この第3四半期累計期間は、既存タイトルの運営が軌道化しつつある中、大手SNSサイト運営会社との協業による新規ゲーム開発及び運営受託の寄与で売上が増加し、営業損益が黒字転換した。
 
海外事業
売上高58百万円(前年同期は0百万円)、営業損失45百万円(前年同期は営業損失20百万円)。タイの現地法人Systena(THAILAND) Co.,Ltd.と米国現地法人Systena America Inc.を中心に事業展開している。タイでは、バンコク版レストラン検索アプリ「バングル」が掲載申込を伸ばしており、下期から開始したサービス課金も順調。
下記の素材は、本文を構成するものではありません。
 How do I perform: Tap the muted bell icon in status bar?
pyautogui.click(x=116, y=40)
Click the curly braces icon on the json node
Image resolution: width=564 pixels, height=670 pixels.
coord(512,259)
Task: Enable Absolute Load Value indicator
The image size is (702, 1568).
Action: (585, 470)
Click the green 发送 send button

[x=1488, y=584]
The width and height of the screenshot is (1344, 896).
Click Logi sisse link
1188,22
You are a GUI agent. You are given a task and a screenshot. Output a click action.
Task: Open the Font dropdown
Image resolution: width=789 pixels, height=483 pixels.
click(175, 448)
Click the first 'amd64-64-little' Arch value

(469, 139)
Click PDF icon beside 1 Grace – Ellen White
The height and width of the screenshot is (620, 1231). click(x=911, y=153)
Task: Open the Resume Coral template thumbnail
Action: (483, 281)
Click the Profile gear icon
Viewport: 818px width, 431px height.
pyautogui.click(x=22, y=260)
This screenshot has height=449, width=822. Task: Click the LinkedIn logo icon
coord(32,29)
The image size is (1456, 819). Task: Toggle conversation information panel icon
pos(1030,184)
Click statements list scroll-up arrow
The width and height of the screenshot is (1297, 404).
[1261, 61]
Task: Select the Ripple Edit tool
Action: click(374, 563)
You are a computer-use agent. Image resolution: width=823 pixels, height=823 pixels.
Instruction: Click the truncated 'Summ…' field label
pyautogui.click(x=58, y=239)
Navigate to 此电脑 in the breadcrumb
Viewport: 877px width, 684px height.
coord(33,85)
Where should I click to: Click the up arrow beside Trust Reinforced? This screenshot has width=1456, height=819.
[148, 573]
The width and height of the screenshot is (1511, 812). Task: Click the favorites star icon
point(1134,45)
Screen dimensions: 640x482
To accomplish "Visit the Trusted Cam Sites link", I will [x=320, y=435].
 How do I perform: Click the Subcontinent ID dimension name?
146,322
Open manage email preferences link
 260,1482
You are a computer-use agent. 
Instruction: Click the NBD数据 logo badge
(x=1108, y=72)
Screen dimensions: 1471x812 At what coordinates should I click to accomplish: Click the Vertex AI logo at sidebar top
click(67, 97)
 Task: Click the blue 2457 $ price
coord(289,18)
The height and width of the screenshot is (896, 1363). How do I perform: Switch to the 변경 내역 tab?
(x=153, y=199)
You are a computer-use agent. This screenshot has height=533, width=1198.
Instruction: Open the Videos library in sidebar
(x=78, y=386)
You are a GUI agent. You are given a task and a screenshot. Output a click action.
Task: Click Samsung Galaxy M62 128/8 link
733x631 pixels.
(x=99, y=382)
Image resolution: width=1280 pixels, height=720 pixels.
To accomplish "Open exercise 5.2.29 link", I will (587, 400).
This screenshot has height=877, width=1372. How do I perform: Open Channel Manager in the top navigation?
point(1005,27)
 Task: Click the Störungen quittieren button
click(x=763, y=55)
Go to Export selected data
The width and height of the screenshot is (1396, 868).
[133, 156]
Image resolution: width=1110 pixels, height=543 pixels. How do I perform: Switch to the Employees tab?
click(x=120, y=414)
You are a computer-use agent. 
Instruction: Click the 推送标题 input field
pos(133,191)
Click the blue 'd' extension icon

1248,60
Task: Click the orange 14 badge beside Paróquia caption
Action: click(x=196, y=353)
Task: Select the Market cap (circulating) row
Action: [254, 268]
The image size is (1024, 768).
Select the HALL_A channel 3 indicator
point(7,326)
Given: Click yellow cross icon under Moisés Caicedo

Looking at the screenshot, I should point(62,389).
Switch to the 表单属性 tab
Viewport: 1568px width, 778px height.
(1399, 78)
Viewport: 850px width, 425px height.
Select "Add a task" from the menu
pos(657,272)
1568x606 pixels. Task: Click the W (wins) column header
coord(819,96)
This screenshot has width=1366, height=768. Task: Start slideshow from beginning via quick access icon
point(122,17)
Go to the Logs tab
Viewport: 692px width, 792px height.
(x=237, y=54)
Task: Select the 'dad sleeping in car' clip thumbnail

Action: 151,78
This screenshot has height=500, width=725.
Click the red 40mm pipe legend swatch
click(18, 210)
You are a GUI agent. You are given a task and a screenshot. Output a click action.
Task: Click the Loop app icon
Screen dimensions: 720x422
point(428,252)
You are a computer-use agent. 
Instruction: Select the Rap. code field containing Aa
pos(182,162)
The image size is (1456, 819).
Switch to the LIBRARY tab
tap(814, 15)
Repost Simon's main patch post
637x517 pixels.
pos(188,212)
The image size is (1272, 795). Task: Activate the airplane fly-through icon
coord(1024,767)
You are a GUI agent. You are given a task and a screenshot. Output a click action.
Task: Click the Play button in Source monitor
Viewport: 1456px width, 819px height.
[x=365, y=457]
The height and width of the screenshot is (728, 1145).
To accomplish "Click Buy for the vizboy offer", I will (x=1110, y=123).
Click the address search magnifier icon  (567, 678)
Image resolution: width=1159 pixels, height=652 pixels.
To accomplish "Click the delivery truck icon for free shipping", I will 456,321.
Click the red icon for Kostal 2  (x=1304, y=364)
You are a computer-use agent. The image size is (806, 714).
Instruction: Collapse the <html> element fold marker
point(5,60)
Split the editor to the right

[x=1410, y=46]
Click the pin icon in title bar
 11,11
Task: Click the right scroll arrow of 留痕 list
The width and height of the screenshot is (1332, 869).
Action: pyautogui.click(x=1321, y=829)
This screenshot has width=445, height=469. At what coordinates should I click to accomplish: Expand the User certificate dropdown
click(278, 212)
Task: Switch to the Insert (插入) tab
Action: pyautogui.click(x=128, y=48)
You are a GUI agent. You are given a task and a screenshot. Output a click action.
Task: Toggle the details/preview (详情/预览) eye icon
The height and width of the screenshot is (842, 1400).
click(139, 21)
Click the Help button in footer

この2月には新たにPC向けWeb版をリリースする他、ユーザーがコメントや写真を投稿できる機能の付加等、サービス機能を拡充する。
一方、米国では、ソフトバンクモバイルの米国通信キャリア買収に伴う技術支援と大手日本メーカーの米国市場進出に伴うローカライズ開発・検証支援を目的に、昨年1月に子会社が営業を開始した。設立当初から受注が見込まれていたソフトバンクモバイルやメーカーからの案件に加え、その他の複数の通信キャリアとメーカーからの受注や引き合いもあり、立ち上がりは順調。今期下期からは新たに受注した日本の大手メーカーの北米モデルの検証案件がスタートした。現地での拠点拡充と採用拡大による体制強化を並行して進めている。
 
 
 
第3四半期末の総資産は前期末に比べて97百万円増の203億52百万円。利益の増加でキャッシュ・フローも増加している事から、一段の借入金の削減を進めた。流動比率229.5%(前期末216.5%)、固定比率35.3%(同39.4%)、自己資本比率64.5%(同63.4%)。
 
 
2015年3月期業績予想
 
 
 
通期業績予想に変更はなく、前期比3.0%の増収、同27.0%の経常増益
売上構成比が最も大きいリューション営業の見通しが慎重なため、売上高全体では小幅な伸びにとどまるが、新たなビジネスモデルの構築が進むソリューションデザイン事業、収益機会の拡大を図るフレームワークデザイン事業、ビジネスモデルの再構築が完了したITサービス事業、及びサービスの高付加価値が進むソリューション営業の各事業の売上が収益性の改善を伴って増加する。また、タイ子会社や米国子会社が通期で寄与する海外事業やラインナップの拡充が進むコンシューマサービス事業は共に売上が損益分岐点に達する見込み。

配当は1株当たり15円の期末配当を予定。同社は機動的なM&Aを念頭に資金確保に努めつつ、配当性向40~50%を目処に配当を実施していく考え。
 
 
 
今後の注目点
市場が縮小傾向にある端末開発支援や利益率の低い物販等のビジネスから、市場の拡大が見込まれるアプリやサービスの企画・開発・検証・運用支援や付加価値の高いソリューションへのシフトが進んでいる。また、「ALLシステナ体制」による営業活動も成果をあげている。この結果、通期予想に対する進捗率は、売上高75.4%、営業利益72.8%、経常利益77.4%、純利益88.5%と順調。四半期毎に業績モーメンタムが強さを増している事から、通期業績の上振れ期待が高まっている。